WHAT THIS EXERCISE ASKS
a - List every number written in digits in the passage about Mr. Paladino's campaign.
b - Print everything in the passage about Mr. Paladino's campaign from "But Mr. Paladino, enlisting" down to "developer in Buffalo.".

PASSAGE FOR REVIEW
But Mr. Paladino, enlisting hundreds of volunteers, petitioned his way onto the ballot and spent millions of dollars on targeted mailings and a blitz of robo-calls and TV ads. He did so by tapping into a personal fortune earned from a career as a major developer in Buffalo.

The 64-year-old also benefited from his raw rhetoric and his threat to wield a sledgehammer upon Albany's establishment. Labeling caps on spending and taxes as "gutless," Mr. Paladino has said that he would slash the state's personal-income tax by 10% and shrink state spending by 20%. In the end, Mr. Paladino touched a nerve in a way that Mr. Lazio, a politician with a more amiable appeal, never achieved.

"They did everything they could to build barricades to stop me, and they couldn't. So I went around them to the people," Mr. Paladino said in an interview. "The entire election is going to be about the ruling class versus the people."

DATA FOR ANALYSIS
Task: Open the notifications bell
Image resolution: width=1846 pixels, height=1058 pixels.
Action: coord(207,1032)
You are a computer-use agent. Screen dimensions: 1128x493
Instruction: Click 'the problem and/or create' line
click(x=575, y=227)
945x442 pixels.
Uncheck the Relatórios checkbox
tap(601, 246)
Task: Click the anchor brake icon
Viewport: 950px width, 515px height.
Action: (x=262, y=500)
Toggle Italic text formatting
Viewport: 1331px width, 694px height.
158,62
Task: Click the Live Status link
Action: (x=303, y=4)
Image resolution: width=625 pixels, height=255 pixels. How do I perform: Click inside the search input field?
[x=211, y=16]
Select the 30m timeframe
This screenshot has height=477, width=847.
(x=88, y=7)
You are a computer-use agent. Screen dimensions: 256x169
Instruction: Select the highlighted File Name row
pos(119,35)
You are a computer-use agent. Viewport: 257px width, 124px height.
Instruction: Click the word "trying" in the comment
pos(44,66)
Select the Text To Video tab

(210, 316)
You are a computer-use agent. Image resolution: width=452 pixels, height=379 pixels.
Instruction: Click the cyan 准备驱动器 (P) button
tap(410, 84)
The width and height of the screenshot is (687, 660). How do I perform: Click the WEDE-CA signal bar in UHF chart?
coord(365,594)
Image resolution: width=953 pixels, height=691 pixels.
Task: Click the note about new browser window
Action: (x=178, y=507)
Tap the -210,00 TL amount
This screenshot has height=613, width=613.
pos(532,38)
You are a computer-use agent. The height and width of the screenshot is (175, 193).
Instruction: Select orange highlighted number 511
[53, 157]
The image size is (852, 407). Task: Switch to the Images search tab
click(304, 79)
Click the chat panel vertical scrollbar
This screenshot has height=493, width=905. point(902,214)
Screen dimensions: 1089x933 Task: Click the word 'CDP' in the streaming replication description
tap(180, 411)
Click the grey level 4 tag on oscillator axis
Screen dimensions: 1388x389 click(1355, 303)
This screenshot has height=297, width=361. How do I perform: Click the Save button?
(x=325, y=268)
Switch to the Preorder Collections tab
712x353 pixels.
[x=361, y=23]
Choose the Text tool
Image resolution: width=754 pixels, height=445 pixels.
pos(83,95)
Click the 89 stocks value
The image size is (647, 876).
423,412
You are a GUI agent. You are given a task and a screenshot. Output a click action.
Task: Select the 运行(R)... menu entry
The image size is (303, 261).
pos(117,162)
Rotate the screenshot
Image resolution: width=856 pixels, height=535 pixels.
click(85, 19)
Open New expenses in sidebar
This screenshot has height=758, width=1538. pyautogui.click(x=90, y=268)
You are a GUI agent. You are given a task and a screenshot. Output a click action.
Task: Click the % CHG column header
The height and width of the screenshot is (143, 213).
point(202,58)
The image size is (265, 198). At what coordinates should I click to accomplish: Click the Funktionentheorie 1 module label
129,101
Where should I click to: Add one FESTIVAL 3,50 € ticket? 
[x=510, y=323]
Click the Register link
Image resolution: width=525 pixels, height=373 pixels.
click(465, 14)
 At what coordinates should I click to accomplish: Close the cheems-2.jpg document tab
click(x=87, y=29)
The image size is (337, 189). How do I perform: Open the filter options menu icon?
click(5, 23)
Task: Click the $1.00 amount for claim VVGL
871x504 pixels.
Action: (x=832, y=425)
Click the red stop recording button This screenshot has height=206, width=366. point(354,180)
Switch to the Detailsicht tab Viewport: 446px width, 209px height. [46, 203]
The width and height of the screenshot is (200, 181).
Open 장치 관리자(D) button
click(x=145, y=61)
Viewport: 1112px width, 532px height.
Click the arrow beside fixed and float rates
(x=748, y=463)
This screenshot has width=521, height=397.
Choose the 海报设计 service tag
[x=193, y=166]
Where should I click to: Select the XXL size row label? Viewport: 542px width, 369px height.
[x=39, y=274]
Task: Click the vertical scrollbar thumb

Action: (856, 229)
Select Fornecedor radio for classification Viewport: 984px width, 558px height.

TASK-BY-TASK SOLUTIONS
a -
64
10%
20%

b -
But Mr. Paladino, enlisting hundreds of volunteers, petitioned his way onto the ballot and spent millions of dollars on targeted mailings and a blitz of robo-calls and TV ads. He did so by tapping into a personal fortune earned from a career as a major developer in Buffalo.